Reproduce the records below, switching each occurrence of "Toggle" to "Flip" and leaving all other text unchanged.

------ GIVEN DATA ------

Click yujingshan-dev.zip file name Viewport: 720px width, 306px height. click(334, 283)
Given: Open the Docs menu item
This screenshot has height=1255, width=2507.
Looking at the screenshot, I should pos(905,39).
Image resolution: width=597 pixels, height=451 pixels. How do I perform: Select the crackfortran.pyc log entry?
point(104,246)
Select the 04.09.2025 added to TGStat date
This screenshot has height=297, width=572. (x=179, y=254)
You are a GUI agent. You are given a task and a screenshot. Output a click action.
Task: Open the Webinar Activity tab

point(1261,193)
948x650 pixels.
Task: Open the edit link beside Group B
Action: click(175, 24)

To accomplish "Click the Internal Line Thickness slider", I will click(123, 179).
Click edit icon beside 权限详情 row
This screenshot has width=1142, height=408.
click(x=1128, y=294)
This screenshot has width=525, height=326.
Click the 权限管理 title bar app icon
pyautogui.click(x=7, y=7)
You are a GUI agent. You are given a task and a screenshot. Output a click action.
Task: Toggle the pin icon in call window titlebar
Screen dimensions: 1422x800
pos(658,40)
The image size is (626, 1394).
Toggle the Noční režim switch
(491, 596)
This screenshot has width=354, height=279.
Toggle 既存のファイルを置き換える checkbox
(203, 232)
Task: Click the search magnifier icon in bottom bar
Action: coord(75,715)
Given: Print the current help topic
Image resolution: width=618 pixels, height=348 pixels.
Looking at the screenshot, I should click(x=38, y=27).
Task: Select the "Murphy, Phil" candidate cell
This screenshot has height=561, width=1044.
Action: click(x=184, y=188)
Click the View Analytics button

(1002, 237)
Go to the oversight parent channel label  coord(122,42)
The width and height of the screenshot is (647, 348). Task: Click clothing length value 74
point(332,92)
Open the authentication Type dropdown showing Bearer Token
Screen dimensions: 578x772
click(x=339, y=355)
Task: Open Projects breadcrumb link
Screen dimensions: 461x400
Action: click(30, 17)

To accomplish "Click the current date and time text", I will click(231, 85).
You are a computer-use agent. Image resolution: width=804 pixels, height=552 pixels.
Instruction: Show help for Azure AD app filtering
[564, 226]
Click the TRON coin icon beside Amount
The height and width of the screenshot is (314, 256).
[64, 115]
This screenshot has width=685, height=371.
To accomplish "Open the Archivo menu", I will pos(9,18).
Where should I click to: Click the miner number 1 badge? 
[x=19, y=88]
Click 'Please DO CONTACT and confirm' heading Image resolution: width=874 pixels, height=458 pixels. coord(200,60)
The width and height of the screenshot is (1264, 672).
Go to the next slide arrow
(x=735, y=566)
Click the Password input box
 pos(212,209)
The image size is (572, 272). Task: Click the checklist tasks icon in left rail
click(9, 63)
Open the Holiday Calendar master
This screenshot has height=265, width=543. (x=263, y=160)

------

* **CORRECT ANSWER**
Click yujingshan-dev.zip file name Viewport: 720px width, 306px height. click(334, 283)
Given: Open the Docs menu item
This screenshot has height=1255, width=2507.
Looking at the screenshot, I should pos(905,39).
Image resolution: width=597 pixels, height=451 pixels. How do I perform: Select the crackfortran.pyc log entry?
point(104,246)
Select the 04.09.2025 added to TGStat date
This screenshot has height=297, width=572. (x=179, y=254)
You are a GUI agent. You are given a task and a screenshot. Output a click action.
Task: Open the Webinar Activity tab

point(1261,193)
948x650 pixels.
Task: Open the edit link beside Group B
Action: click(175, 24)

To accomplish "Click the Internal Line Thickness slider", I will click(123, 179).
Click edit icon beside 权限详情 row
This screenshot has width=1142, height=408.
click(x=1128, y=294)
This screenshot has width=525, height=326.
Click the 权限管理 title bar app icon
pyautogui.click(x=7, y=7)
You are a GUI agent. You are given a task and a screenshot. Output a click action.
Task: Flip the pin icon in call window titlebar
Screen dimensions: 1422x800
pos(658,40)
The image size is (626, 1394).
Flip the Noční režim switch
(491, 596)
This screenshot has width=354, height=279.
Flip 既存のファイルを置き換える checkbox
(203, 232)
Task: Click the search magnifier icon in bottom bar
Action: coord(75,715)
Given: Print the current help topic
Image resolution: width=618 pixels, height=348 pixels.
Looking at the screenshot, I should click(x=38, y=27).
Task: Select the "Murphy, Phil" candidate cell
This screenshot has height=561, width=1044.
Action: click(x=184, y=188)
Click the View Analytics button

(1002, 237)
Go to the oversight parent channel label  coord(122,42)
The width and height of the screenshot is (647, 348). Task: Click clothing length value 74
point(332,92)
Open the authentication Type dropdown showing Bearer Token
Screen dimensions: 578x772
click(x=339, y=355)
Task: Open Projects breadcrumb link
Screen dimensions: 461x400
Action: click(30, 17)

To accomplish "Click the current date and time text", I will click(231, 85).
You are a computer-use agent. Image resolution: width=804 pixels, height=552 pixels.
Instruction: Show help for Azure AD app filtering
[564, 226]
Click the TRON coin icon beside Amount
The height and width of the screenshot is (314, 256).
[64, 115]
This screenshot has width=685, height=371.
To accomplish "Open the Archivo menu", I will pos(9,18).
Where should I click to: Click the miner number 1 badge? 
[x=19, y=88]
Click 'Please DO CONTACT and confirm' heading Image resolution: width=874 pixels, height=458 pixels. coord(200,60)
The width and height of the screenshot is (1264, 672).
Go to the next slide arrow
(x=735, y=566)
Click the Password input box
 pos(212,209)
The image size is (572, 272). Task: Click the checklist tasks icon in left rail
click(9, 63)
Open the Holiday Calendar master
This screenshot has height=265, width=543. (x=263, y=160)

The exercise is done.